The voice of the pro-Beijing enthusiasts does not represent the voice of overseas Chinese or most citizens in China. Many Chinese people are inspired by the determination of Hong Kong people and have voiced their support, even though informants are carefully monitoring the overseas community. Some Chinese citizens even went to Hong Kong to join the protest.
In Yuen Long last month, men dressed in white T-shirts rushed into a subway station to attack citizens, including pregnant women, parents with small children, elderly people, journalists and even elected officials. Only an hour later, after the perpetrators left the scene, did the police arrive and make no arrests.
Later, Hong Kong people learned it was a co-ordinated attack and police were intentionally passive. Lynette Ong, an associate professor of political science at the University of Toronto, commented: “This is not the first time thugs have been sent in to beat up protesters.
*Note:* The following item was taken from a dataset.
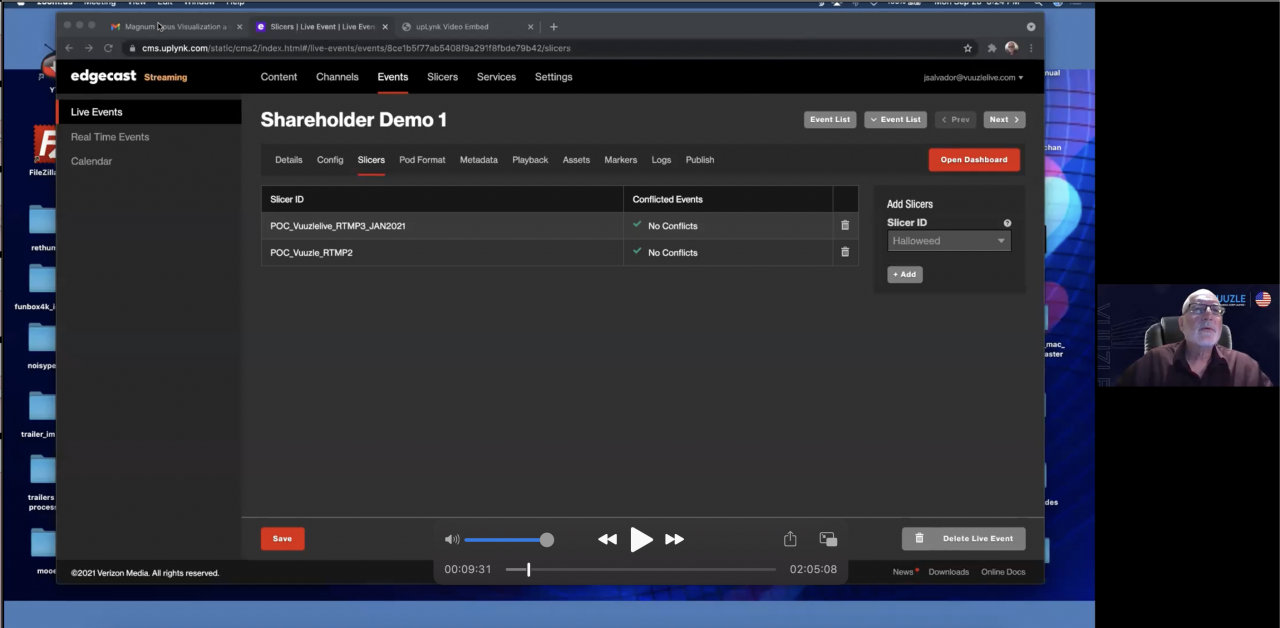The width and height of the screenshot is (1280, 628).
Task: Open the Channels navigation menu
Action: pos(337,77)
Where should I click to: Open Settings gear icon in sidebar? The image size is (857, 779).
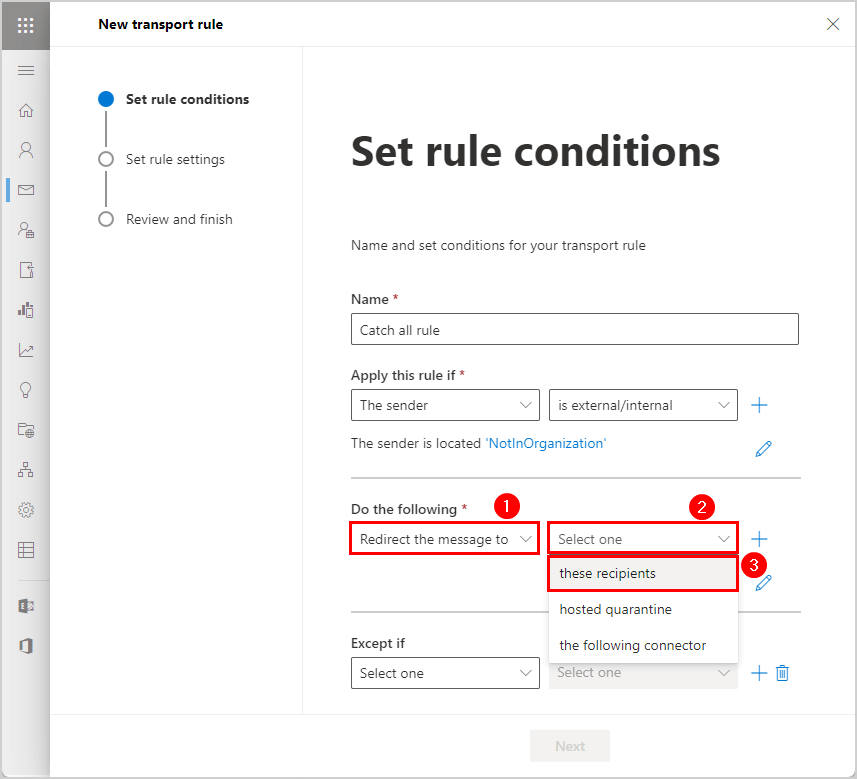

This is more organised, suggesting they are becoming more daring, and the Hong Kong government or pro-Beijing officials are becoming more desperate to put the protests to rest. The underlying motive is quite similar; sending in thugs is an option to evade responsibility. If you send thugs, it’s almost impossible to trace and you can’t hold anyone accountable.”
Yet again last weekend, despite rumours and threats of potential violence, 1.7 million Hong Kongers refused to be scared into silence. They walked together peacefully in the rain to show their resolve and their love for the city.
They remind me of the Chinese dissidents I met in Canada, where I went through the long process of my eyes opening to Western society and detoxing what I had been told as a child. I met those who survived China’s labour camps, the Falun Gongs, the Uighurs, the human rights lawyers who lost everything to protect their fellow citizens.
Some of them recounted being shocked by electronic batons repeatedly, gang-raped, force-fed and having bamboo sticks punctured under fingernails, for doing nothing more than staying true to their beliefs and speaking their mind. But these stories can never be heard inside China because of censorship.
It was a profound indignity to find out my entire belief system was based on a lie. I realised I had been used as a tool by the Chinese Communist Party as a child. It wants to make all Chinese citizens complicit in its crimes. The courageous Hong Kongers are fighting on behalf of every Chinese citizen, who may not even know how they lost their humanity.
If the rest of the world stands up for Hong Kong, perhaps Chinese citizens will find the courage to confront the crimes of the Communist Party. The protests could be the spark that ignites freedom’s fire.
Anastasia Lin is a human rights activist, actress and model who is the 2019 Max Hartwell scholar-in-residence at the Centre for Independent Studies.